The Honourable Rona Ambrose, Minister of Health, today announced that the Government of Canada will donate doses of an experimental Ebola vaccine developed by the Public Health Agency of Canada to the World Health Organization (WHO) in its role as an international coordinating body in responding to the ongoing Ebola outbreak in West Africa. The WHO will help to facilitate distribution of the vaccine.
Minister Ambrose spoke to Dr. Margaret Chan, Director General of the WHO, and offered the experimental vaccine as part of Canada’s ongoing commitment to support its international partners in responding to the outbreak.

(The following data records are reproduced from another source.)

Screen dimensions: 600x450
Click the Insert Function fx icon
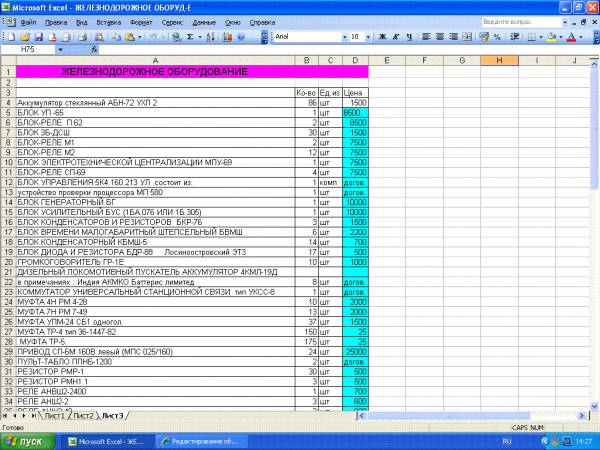click(x=94, y=49)
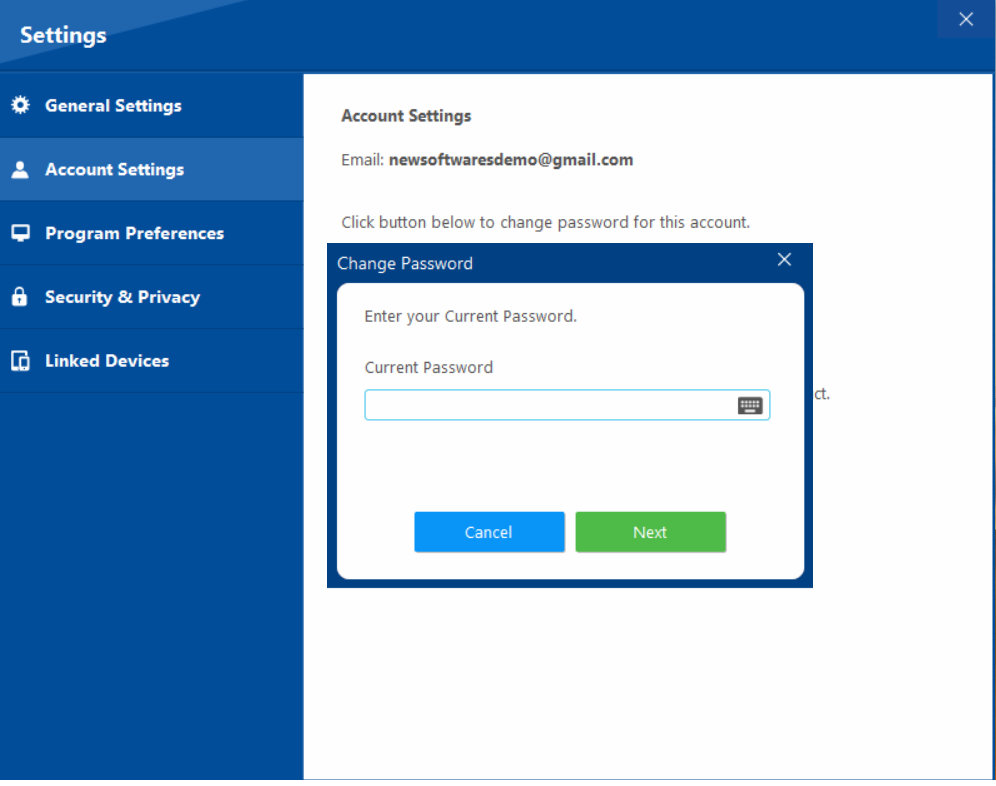Go to the Linked Devices section

coord(110,361)
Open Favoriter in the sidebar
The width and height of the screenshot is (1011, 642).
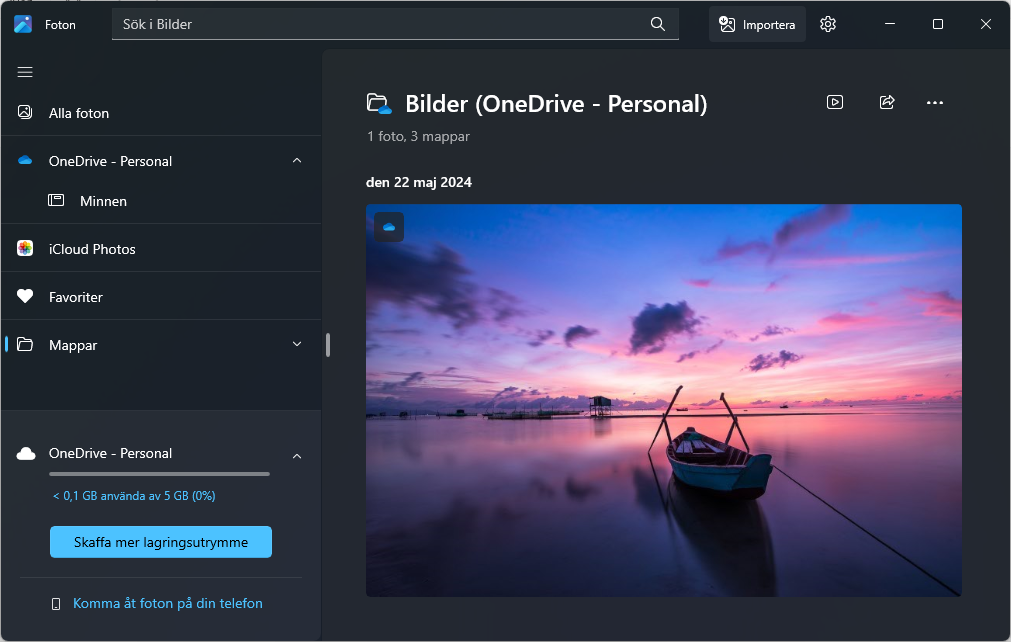coord(76,297)
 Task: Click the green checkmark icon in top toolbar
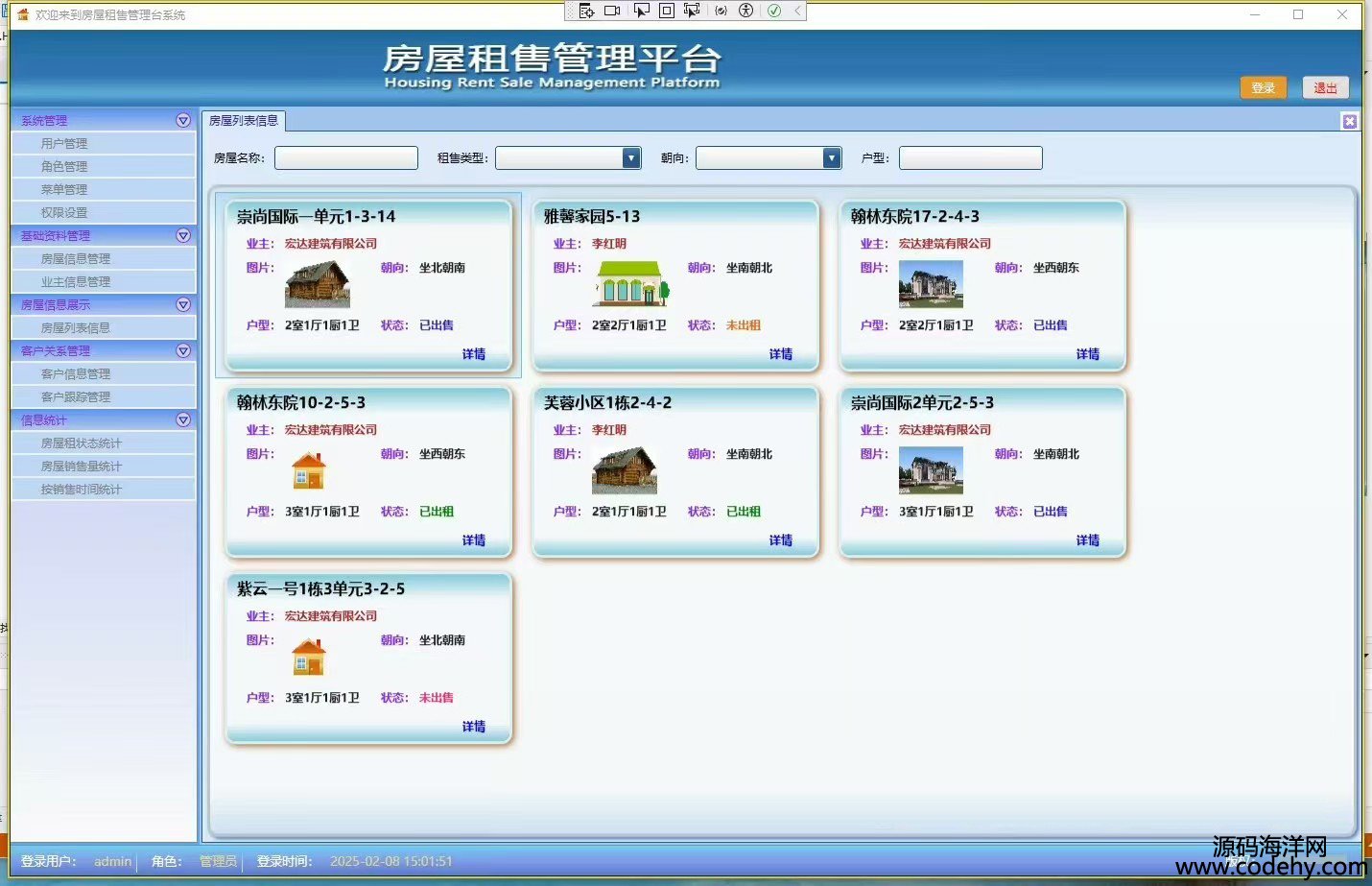coord(773,11)
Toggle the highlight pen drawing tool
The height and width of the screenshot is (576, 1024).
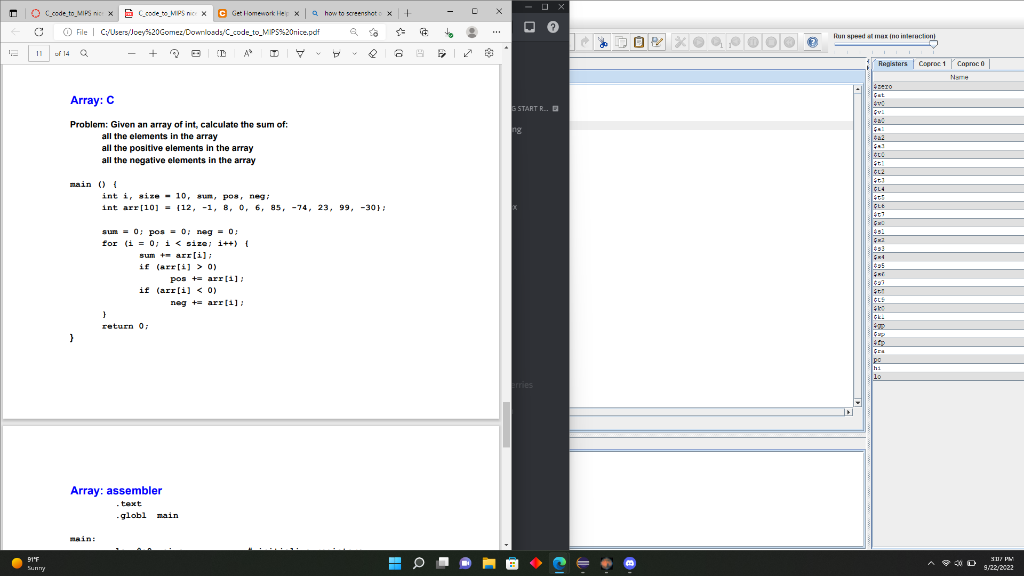click(x=338, y=54)
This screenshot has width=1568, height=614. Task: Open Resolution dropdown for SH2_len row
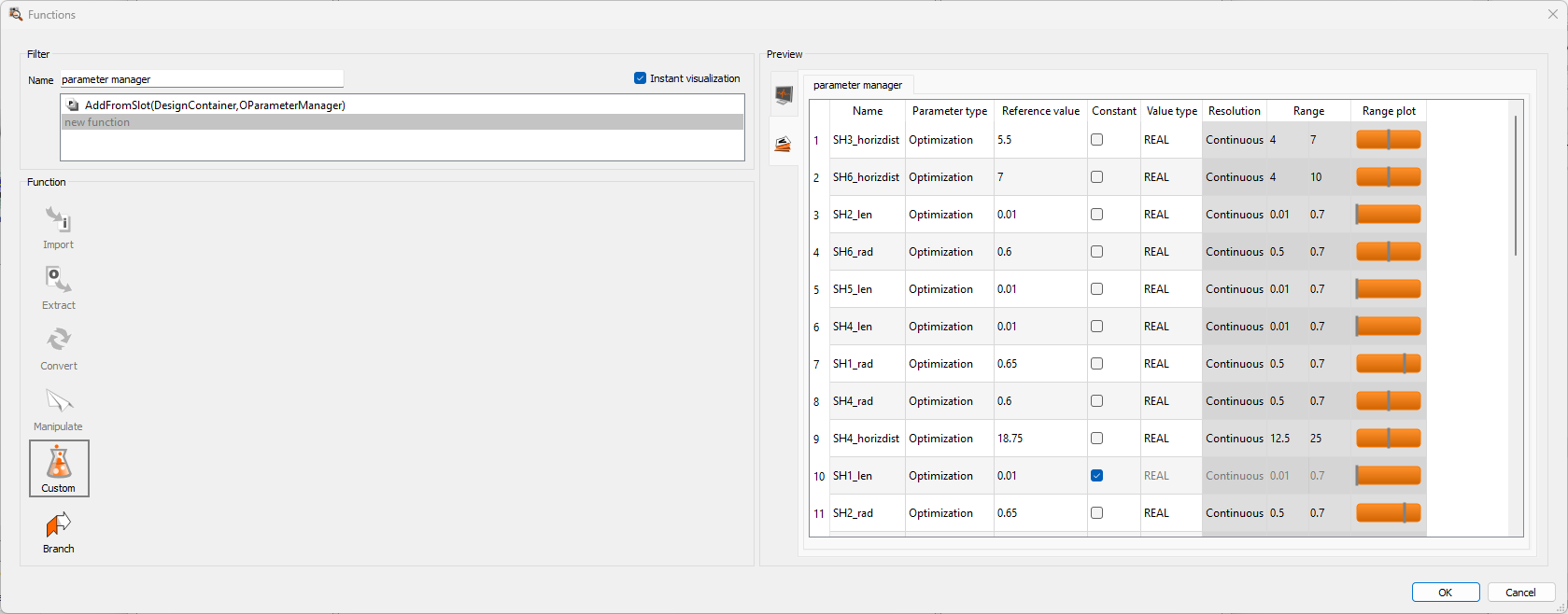(1234, 215)
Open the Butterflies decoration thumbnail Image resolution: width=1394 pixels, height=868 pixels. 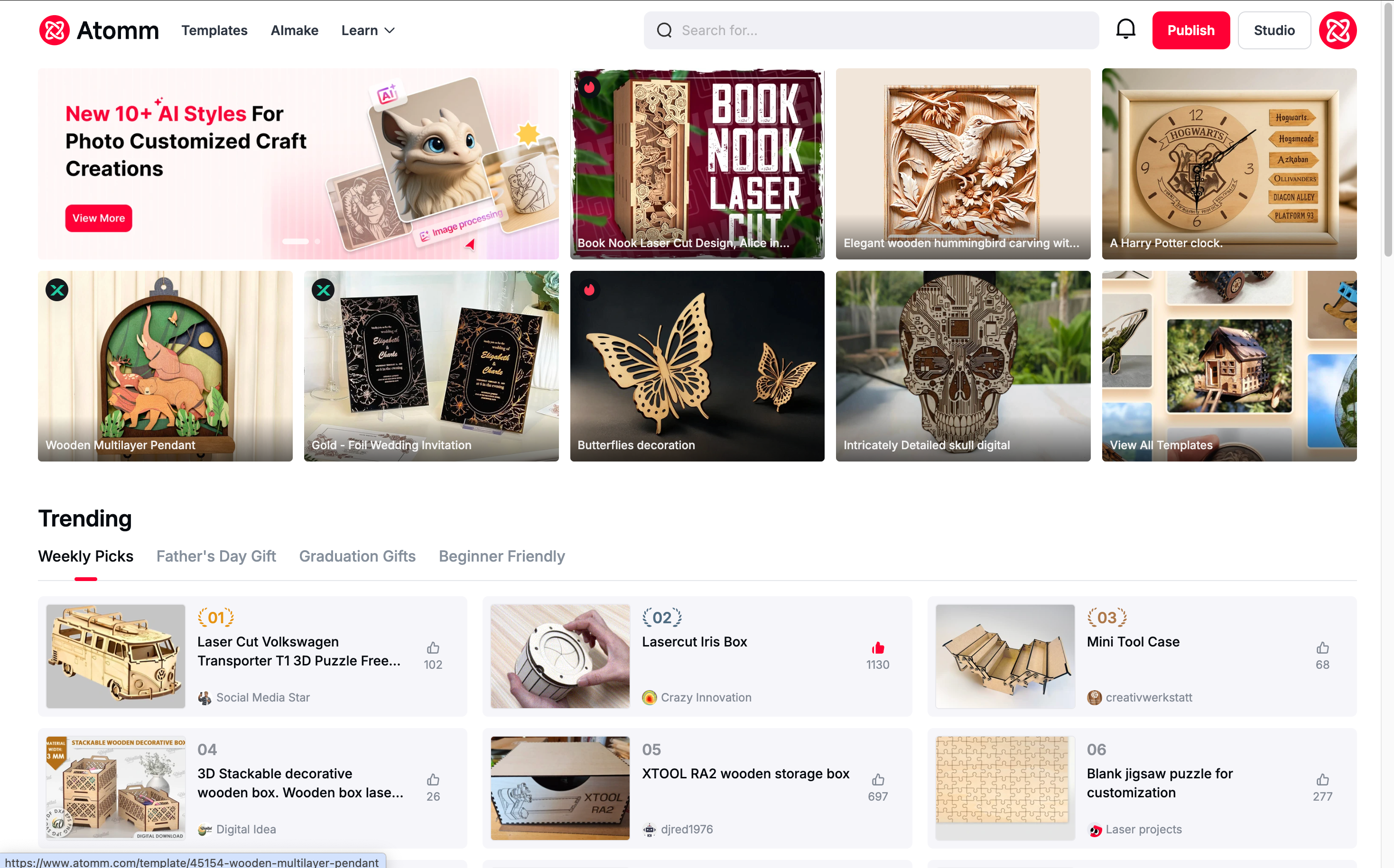pos(697,366)
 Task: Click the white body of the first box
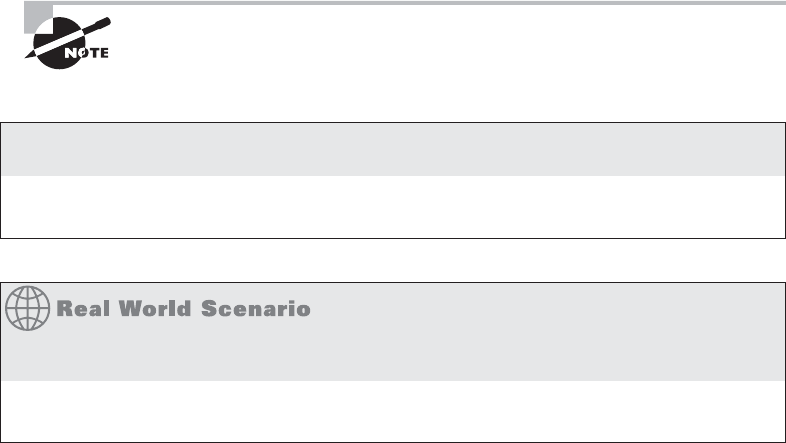pos(393,206)
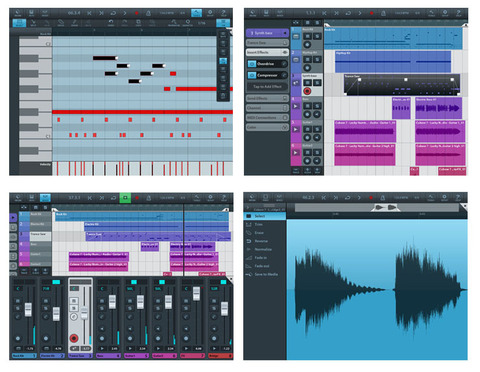The height and width of the screenshot is (372, 480).
Task: Collapse the Insert Effects section
Action: pos(267,52)
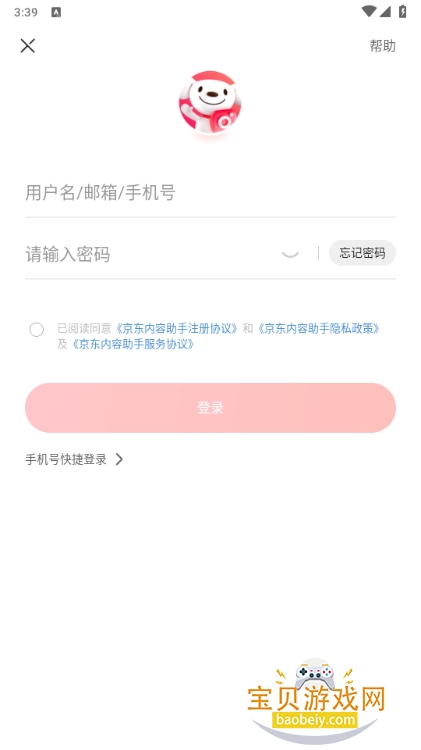Viewport: 421px width, 750px height.
Task: Tap the Wi-Fi status icon
Action: point(368,11)
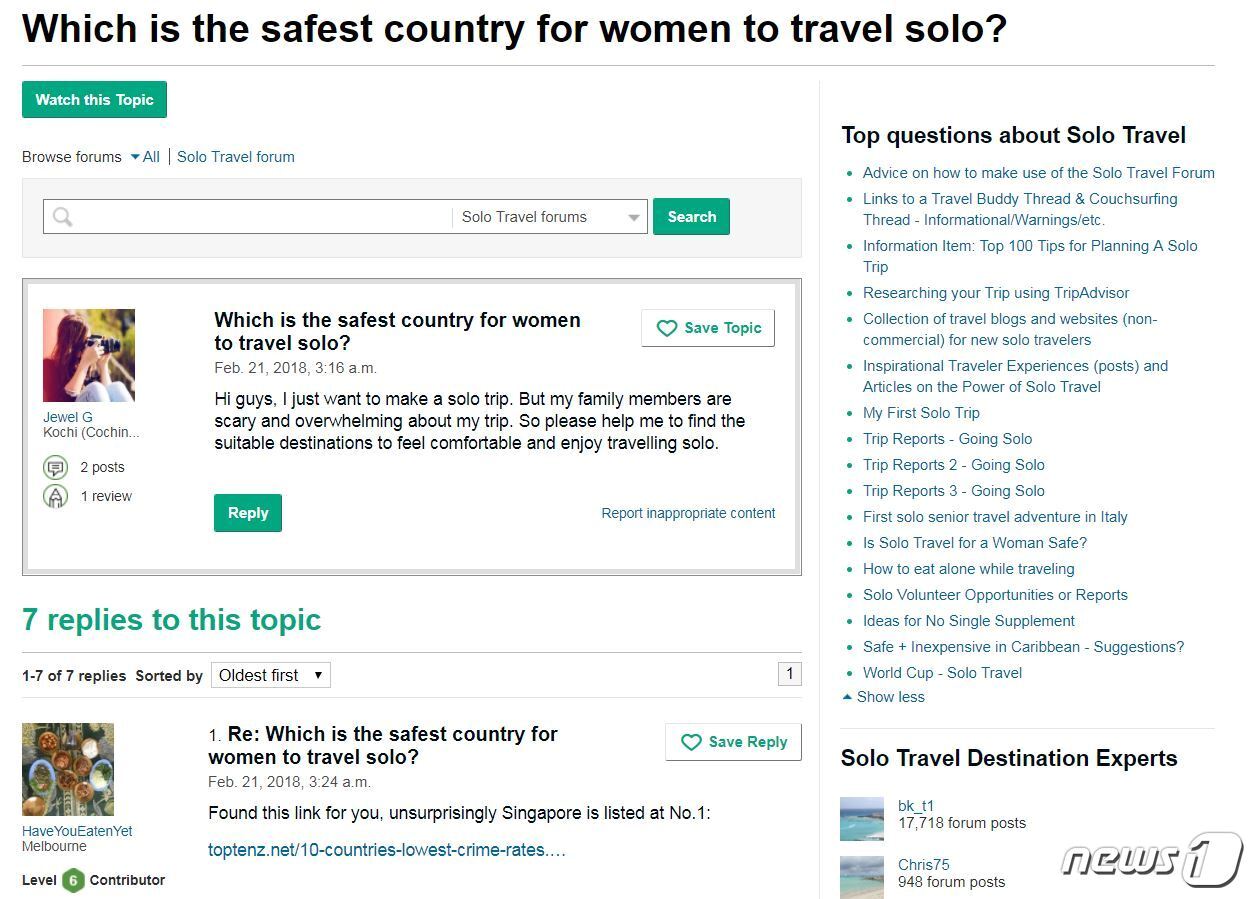The width and height of the screenshot is (1253, 899).
Task: Open bk_t1 expert thumbnail
Action: coord(862,819)
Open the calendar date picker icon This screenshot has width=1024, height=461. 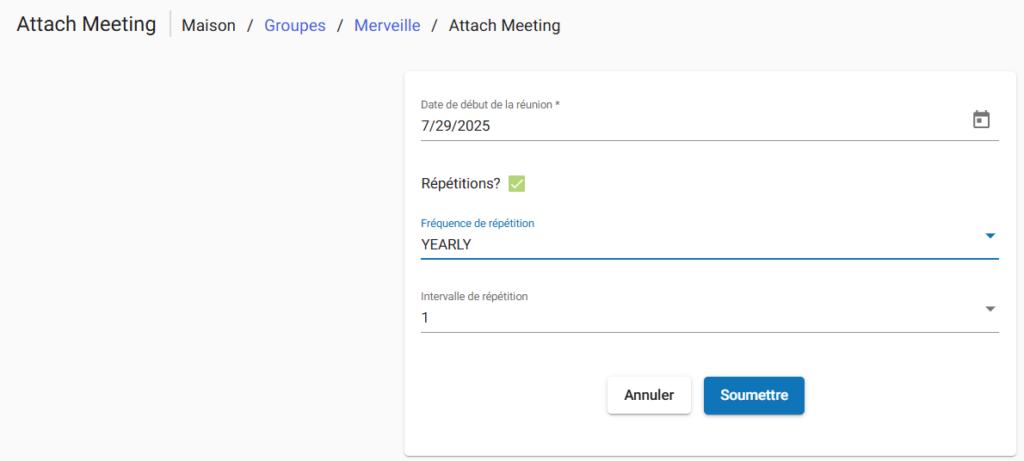981,120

“Our Government is committed to doing everything we can to support our international partners, including providing staff to assist with the outbreak response, funding and access to our experimental vaccine. Today on a call with Dr. Chan, Director General of the WHO, I was pleased to offer the experimental vaccine developed by Canadian researchers as a global resource to help fight this outbreak”, Ambrose said.
The Government of Canada will be donating between 800 – 1,000 doses to the WHO. The final number of doses provided will be based on the amount required for applied research and clinical trials. Canada will also keep a small supply of the experimental vaccine in the unlikely event it is needed for compassionate use in Canada.
The vaccine, VSV-EBOV, has never been tested in humans, but has shown promise in animal research. Leading scientists at the Agency’s National Microbiology Laboratory developed the vaccine and the Government of Canada owns the intellectual property associated with the vaccine. The Government of Canada licensed the rights to BioProtection Systems to further develop the product for use in humans.
The Government of Canada’s decision to provide doses of the experimental vaccine was informed by its Public Health Ethics Advisory Board, as well as a WHO panel of medical ethics experts. The outcome of the WHO’s panel was a consensus that in response to the Ebola outbreak in West Africa, it is ethical to offer untested or unproven medical interventions, such as vaccines, with as yet unknown efficacy and adverse effects.
The Ebola outbreak in Africa is the largest on record and comprehensive efforts are required to prevent and control the spread of the virus. While the experimental vaccine is promising, it doesn’t replace the need for rapid diagnosis, good infection control practices and tight coordination among partners involved in the response.
The Minister also announced today that the Agency will provide an additional $185,000 to the WHO to support infection prevention and control, enhanced surveillance and outbreak response capacity in the affected region.
The Agency continues to provide support on the ground to help control the outbreak. Agency scientists have set up mobile laboratories at two sites in the affected regions to provide rapid diagnostic support. A new team will be deployed in the near future to relieve the scientists currently in the field.